====== Data for the task ======
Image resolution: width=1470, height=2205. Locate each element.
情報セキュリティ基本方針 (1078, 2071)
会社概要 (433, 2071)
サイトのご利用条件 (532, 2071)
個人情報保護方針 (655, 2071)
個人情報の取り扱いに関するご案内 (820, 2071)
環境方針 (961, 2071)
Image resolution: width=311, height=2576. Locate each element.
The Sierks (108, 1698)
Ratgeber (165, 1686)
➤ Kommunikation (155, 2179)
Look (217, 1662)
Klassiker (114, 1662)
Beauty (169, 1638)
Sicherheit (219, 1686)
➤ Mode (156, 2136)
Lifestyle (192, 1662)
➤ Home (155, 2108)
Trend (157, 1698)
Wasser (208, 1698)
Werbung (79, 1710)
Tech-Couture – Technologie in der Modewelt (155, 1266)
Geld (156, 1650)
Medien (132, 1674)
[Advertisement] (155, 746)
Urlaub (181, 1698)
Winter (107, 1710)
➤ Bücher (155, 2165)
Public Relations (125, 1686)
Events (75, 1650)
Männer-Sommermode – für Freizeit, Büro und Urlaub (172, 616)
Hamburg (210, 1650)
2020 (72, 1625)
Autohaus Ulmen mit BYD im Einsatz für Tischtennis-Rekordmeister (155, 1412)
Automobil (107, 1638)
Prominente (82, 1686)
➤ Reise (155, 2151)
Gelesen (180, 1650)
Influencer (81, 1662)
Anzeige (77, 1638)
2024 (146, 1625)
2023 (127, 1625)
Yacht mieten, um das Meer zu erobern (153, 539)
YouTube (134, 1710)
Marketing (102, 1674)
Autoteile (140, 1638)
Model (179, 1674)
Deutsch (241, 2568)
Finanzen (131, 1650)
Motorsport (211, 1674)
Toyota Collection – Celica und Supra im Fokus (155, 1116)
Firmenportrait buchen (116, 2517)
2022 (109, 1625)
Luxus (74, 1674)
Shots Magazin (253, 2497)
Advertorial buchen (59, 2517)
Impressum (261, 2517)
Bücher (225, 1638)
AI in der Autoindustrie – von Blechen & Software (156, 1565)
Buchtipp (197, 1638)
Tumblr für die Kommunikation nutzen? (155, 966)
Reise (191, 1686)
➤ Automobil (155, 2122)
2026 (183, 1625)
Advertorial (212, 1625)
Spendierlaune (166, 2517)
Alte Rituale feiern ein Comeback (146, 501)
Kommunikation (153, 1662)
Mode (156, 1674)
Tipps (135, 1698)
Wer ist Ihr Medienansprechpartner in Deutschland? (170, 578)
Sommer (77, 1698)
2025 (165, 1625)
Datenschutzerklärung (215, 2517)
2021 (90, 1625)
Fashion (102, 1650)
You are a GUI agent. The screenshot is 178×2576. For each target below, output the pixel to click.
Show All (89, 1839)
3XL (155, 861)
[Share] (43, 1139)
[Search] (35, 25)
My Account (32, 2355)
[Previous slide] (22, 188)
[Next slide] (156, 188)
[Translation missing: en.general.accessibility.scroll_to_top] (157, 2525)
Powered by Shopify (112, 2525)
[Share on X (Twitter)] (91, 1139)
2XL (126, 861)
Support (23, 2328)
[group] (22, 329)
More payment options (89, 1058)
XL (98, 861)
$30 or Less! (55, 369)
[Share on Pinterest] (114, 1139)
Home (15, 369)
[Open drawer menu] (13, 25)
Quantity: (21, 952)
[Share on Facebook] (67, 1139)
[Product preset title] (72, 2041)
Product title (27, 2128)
======
● Assignment:
Everything from the line containing "Medien (132, 1674)" through the final line above must be copied exactly, with both ends kept.

● Problem solution:
Medien (132, 1674)
[Advertisement] (155, 746)
Urlaub (181, 1698)
Winter (107, 1710)
➤ Bücher (155, 2165)
Public Relations (125, 1686)
Events (75, 1650)
Männer-Sommermode – für Freizeit, Büro und Urlaub (172, 616)
Hamburg (210, 1650)
2020 (72, 1625)
Autohaus Ulmen mit BYD im Einsatz für Tischtennis-Rekordmeister (155, 1412)
Automobil (107, 1638)
Prominente (82, 1686)
➤ Reise (155, 2151)
Gelesen (180, 1650)
Influencer (81, 1662)
Anzeige (77, 1638)
2024 (146, 1625)
2023 (127, 1625)
Yacht mieten, um das Meer zu erobern (153, 539)
YouTube (134, 1710)
Marketing (102, 1674)
Autoteile (140, 1638)
Model (179, 1674)
Deutsch (241, 2568)
Finanzen (131, 1650)
Motorsport (211, 1674)
Toyota Collection – Celica und Supra im Fokus (155, 1116)
Firmenportrait buchen (116, 2517)
2022 (109, 1625)
Luxus (74, 1674)
Shots Magazin (253, 2497)
Advertorial buchen (59, 2517)
Impressum (261, 2517)
Bücher (225, 1638)
AI in der Autoindustrie – von Blechen & Software (156, 1565)
Buchtipp (197, 1638)
Tumblr für die Kommunikation nutzen? (155, 966)
Reise (191, 1686)
➤ Automobil (155, 2122)
2026 (183, 1625)
Advertorial (212, 1625)
Spendierlaune (166, 2517)
Alte Rituale feiern ein Comeback (146, 501)
Kommunikation (153, 1662)
Mode (156, 1674)
Tipps (135, 1698)
Wer ist Ihr Medienansprechpartner in Deutschland? (170, 578)
Sommer (77, 1698)
2025 (165, 1625)
Datenschutzerklärung (215, 2517)
2021 (90, 1625)
Fashion (102, 1650)
You are a GUI agent. The screenshot is 178×2576. For each target below, output the pixel to click.
Show All (89, 1839)
3XL (155, 861)
[Share] (43, 1139)
[Search] (35, 25)
My Account (32, 2355)
[Previous slide] (22, 188)
[Next slide] (156, 188)
[Translation missing: en.general.accessibility.scroll_to_top] (157, 2525)
Powered by Shopify (112, 2525)
[Share on X (Twitter)] (91, 1139)
2XL (126, 861)
Support (23, 2328)
[group] (22, 329)
More payment options (89, 1058)
XL (98, 861)
$30 or Less! (55, 369)
[Share on Pinterest] (114, 1139)
Home (15, 369)
[Open drawer menu] (13, 25)
Quantity: (21, 952)
[Share on Facebook] (67, 1139)
[Product preset title] (72, 2041)
Product title (27, 2128)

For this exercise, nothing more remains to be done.